Esta é a nossa história, contada de forma simples e pelo olhar de quem a viveu sempre na primeira pessoa.
CAPÍTULO 01 | O efeito gravata
Para ouvir pela voz do Pedro, clique aqui
1992. Em Maastricht assinava-se o tratado para a União Europeia, em Barcelona os Jogos Olímpicos acendiam a chama, em Sevilha era inaugurada a Exposição Universal, a SIC arrancava a primeira emissão, o Eusébio ganhava uma estátua na Luz e na Vila da Batalha, quatro jovens adultos empreendedores sonhavam ter uma agência de publicidade.
O Rui, o Luis António, o António e o Carlos. Três eram bancários e um era contabilista. Dois eram fundadores, directores, programadores e locutores da saudosa Rádio Batalha. O desporto e o associativismo eram, naquela altura, excelentes formas de ocupar o tempo e, ao mesmo tempo, de contribuir activamente para a comunidade.
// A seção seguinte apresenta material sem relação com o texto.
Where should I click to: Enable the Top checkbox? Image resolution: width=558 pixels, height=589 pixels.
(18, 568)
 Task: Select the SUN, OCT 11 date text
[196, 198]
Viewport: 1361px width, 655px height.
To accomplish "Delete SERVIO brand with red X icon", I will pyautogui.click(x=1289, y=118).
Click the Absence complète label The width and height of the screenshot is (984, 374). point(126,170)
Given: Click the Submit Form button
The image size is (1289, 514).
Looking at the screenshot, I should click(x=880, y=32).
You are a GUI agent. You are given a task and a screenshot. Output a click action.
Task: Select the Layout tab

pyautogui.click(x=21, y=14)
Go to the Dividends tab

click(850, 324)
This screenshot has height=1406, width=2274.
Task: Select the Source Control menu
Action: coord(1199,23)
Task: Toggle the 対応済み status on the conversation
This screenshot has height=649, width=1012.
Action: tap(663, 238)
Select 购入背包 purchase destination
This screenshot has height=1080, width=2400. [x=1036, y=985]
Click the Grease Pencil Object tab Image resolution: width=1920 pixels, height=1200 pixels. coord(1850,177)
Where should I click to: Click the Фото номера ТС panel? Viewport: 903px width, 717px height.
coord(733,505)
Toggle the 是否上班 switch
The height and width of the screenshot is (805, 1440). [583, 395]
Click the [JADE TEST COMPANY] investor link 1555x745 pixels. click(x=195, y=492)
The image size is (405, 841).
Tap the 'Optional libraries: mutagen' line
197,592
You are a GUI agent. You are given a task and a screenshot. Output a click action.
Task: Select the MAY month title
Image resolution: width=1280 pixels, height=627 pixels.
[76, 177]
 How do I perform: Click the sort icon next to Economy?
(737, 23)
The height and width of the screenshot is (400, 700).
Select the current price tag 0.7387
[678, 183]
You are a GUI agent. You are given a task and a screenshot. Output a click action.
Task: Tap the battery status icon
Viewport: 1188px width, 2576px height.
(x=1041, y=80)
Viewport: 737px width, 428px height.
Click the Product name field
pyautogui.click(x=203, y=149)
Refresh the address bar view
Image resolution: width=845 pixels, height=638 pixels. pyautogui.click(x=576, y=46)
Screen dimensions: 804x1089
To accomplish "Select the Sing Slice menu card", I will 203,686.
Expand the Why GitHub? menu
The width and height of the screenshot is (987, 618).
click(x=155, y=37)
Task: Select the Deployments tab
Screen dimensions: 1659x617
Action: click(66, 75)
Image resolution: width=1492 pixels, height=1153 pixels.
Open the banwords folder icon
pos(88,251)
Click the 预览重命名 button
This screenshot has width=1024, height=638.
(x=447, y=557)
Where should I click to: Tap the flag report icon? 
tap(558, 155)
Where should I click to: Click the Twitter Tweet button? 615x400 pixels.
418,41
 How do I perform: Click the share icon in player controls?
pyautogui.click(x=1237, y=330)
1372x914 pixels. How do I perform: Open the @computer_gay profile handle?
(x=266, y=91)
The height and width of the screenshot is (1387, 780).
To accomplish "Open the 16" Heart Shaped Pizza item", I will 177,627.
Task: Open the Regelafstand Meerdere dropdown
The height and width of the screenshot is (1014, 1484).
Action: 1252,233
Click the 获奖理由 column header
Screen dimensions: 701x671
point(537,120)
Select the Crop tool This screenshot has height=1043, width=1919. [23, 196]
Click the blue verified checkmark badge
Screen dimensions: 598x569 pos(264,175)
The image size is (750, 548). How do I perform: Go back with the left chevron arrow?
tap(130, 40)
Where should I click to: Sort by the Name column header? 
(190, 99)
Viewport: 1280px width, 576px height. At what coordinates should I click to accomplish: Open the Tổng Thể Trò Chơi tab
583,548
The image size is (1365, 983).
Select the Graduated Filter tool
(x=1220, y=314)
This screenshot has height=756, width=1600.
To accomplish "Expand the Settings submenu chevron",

Todos eles eram bastante activos e estavam em todas, desde muito cedo na adolescência.
O mundo e o dinheiro da CEE estava a entrar por Portugal adentro e a economia estava em euforia. Os fundos comunitários e os subsídios para novos projectos ajudavam a sonhar, e o projecto da tal agência de publicidade foi ganhando forma.
No notário, formalizaram-se processos e os quatro criaram uma nova empresa. Eram quatro, faziam parte do sistema, logo, era inevitável que o nome do projecto fosse, Sistema4.
Em boa verdade, o sonho de ter uma agência de publicidade nasceu do contacto com algumas agências de Lisboa, que contactavam a Rádio Batalha para campanhas regionais. Este facto e as diversas candidaturas aos fundos comunitários deram corpo ao desejo, e meteram-se mãos à obra para desenvolver o projecto com direito ao bilhete para o Eldorado.
Orçamentos, argumentos, contactos, projecto de investimento: feito. Mas era necessário ter equipa. Um contabilista, três bancários e dois locutores nas horas vagas, não chegava. Era necessário contratar um desenhador, ou um publicitário, ou um escritor, ou um fotógrafo, ou qualquer outro artista que pudesse assinar pelo cargo de director criativo.
Foi fácil, demasiado fácil. Os quatro tinham um amigo de infância, contemporâneo, que também fazia programas na rádio, era director nas mesmas associações, tinha jogado nas mesmas equipas a vida inteira, saía à noite para os mesmos lugares, era do grupo e tinha jeito para o desenho, era engenhocas, dava uma mãozinha na Gráfica da Batalha, fazia uns logotipos, era meio maluco e já tinha estudado um ano nos USA. Perfeito, era o gajo certo para o lugar. Foi feito o convite e o Pedro aceitou na hora.
Na altura, os bancários ainda usavam sempre gravata, sinal de seriedade, competência e até de superioridade. O Pedro, sempre positivo, pensou: "se têm gravatas é porque sabem o que estão a fazer, e assim vou poder criar todos os dias sem me preocupar com mais nada”.
CAPÍTULO 02 | Roda bota fora
A desejada candidatura de apoio financeiro a jovens empresários, FAIJE IV, ficou pronta e chegou o dia de a defender em Lisboa, no Palácio das Laranjeiras, ali em Benfica.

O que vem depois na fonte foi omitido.